О снимке, который был мне дорог больше, чем все другие, я ему ничего не рассказал. Я совершенно случайно познакомился здесь, на Триполисштрассе, с одной женщиной, совсем молоденькой; ей было немногим больше двадцати. И случайно я с ней разговорился. Внешность у нее была, пожалуй, ничем не примечательная. Среднего роста, наверное метр семьдесят, для ее возраста, пожалуй, широковата в бедрах. На загорелых ногах всегда – по крайней мере, все то лето – слегка стоптанные сандалии. Ее темно-каштановые волосы падали на плени прямыми прядями, такими жесткими, что они даже не развевались на ветру. Спереди челка почти до середины закрывала ее высокий лоб, на затылке волосы доставали как раз до воротника. Само лицо – что ж, лицо овальное, довольно широкое, с легким загаром и большим количеством едва заметных веснушек на переносице. Глаза большие и тревожные, зеленовато-карие; обращали на себя внимание ее четко очерченные брови, прямые, с крутым изломом у висков. Ее красивый рот, небольшой в соотношении с широкими скулами, казалось, всегда улыбался, – такое впечатление, видимо, возникало из-за того, что губы у нее были полные, и их уголки чуть-чуть загибались вверх. Как я уже сказал, в ней не было ничего примечательного, молоденькая девушка, каких много, но – возможно, чисто случайно – только глядя на нее, я понял, каким подвижным может быть человеческое лицо: каждый раз новое – то напряженное, то задумчивое, то веселое, то возбужденное, то печальное, или все это вместе взятое – оно менялось благодаря едва заметным движениям уголков рта, крыльев носа, подбородка, ресниц, головы. А сколько еще в нем таилось других самых неожиданных возможностей! Это-то как раз и привлекло меня, и я пригласил ее, так сказать, в качестве натурщицы в мое ателье.

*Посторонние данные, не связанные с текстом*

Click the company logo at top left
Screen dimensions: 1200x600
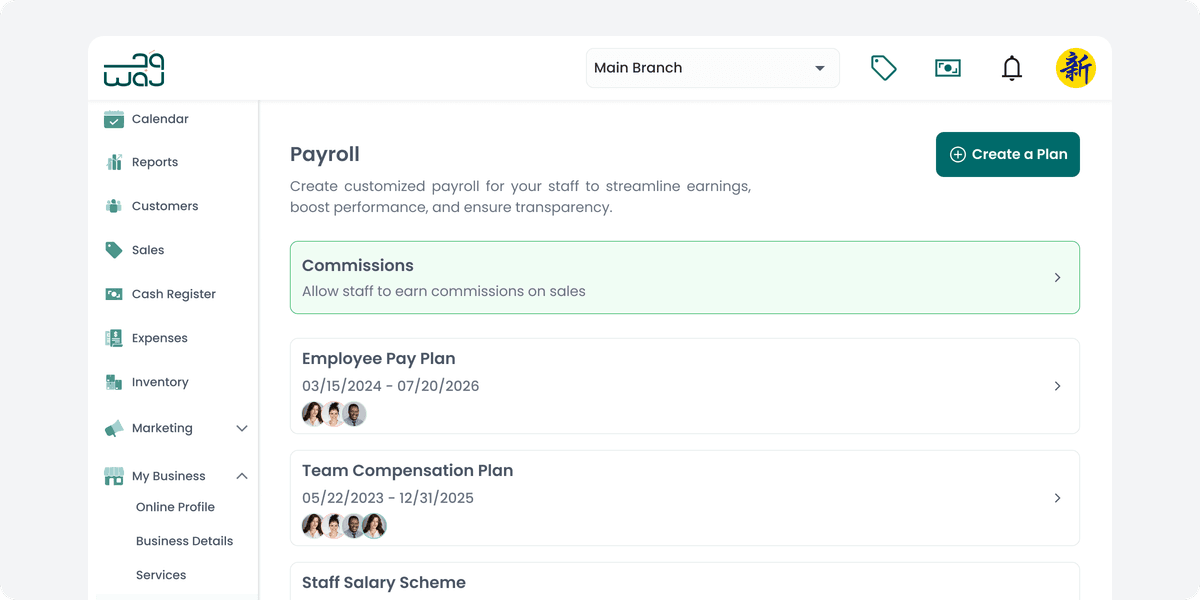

Конечно, нашлись люди, которые делали разные замечания по поводу этого посещения, начали болтать, что между нами якобы была связь, и еще теперь кое-кто поговаривает, что я не слишком корректно вел себя по отношению к ней. Но поскольку речь идет о высказываниях людей, страдающих хронической склонностью к разного рода измышлениям, я не хотел бы больше распространяться на эту тему, тем более что тут пришлось бы затронуть и несчастного Юли Яхеба. Если я не считаю возможным упоминать здесь ее имя, то это лишь в целях сохранения профессиональной тайны, что является непреложным правилом для человека моей специальности. В тот душный вечер она спустилась по лестнице в мой подвал. Легкое постукивание сандалий по ступенькам, полумрак у меня в комнате, в которой стало еще чуть-чуть темнее, когда она подошла к застекленным дверям прачечной… В моей памяти отчетливо запечатлелось, как она нерешительно, улыбаясь только большими живыми глазами, вошла в комнату, словно бы в облаке жары, пыли и жизни, и когда я об этом думаю, видение возникает вновь, я слышу, как она произносит мое имя, слышу звук ее хрипловатого и все-таки звонкого голоса, вижу перед собой желтое платье без рукавов, с застежками на спине, закрытое спереди; смеясь, она разглядывала обстановку фотоателье. Особенно развеселила ее сколоченная из досок темная комната, она с нескрываемым любопытством рассматривала старые лохани, фотографии на стенах. Я тотчас же принялся за работу: опустил пониже лампу, немного отодвинул стол, пригласил ее сесть на скамеечку у побеленной стены, установил оба мои осветителя и штатив. Она следила за мной глазами, пока я устанавливал аппарат. «Учтите, мне нужно скоро идти, – сказала она мне. – Мне нужно еще на вокзал». Я нажал спуск.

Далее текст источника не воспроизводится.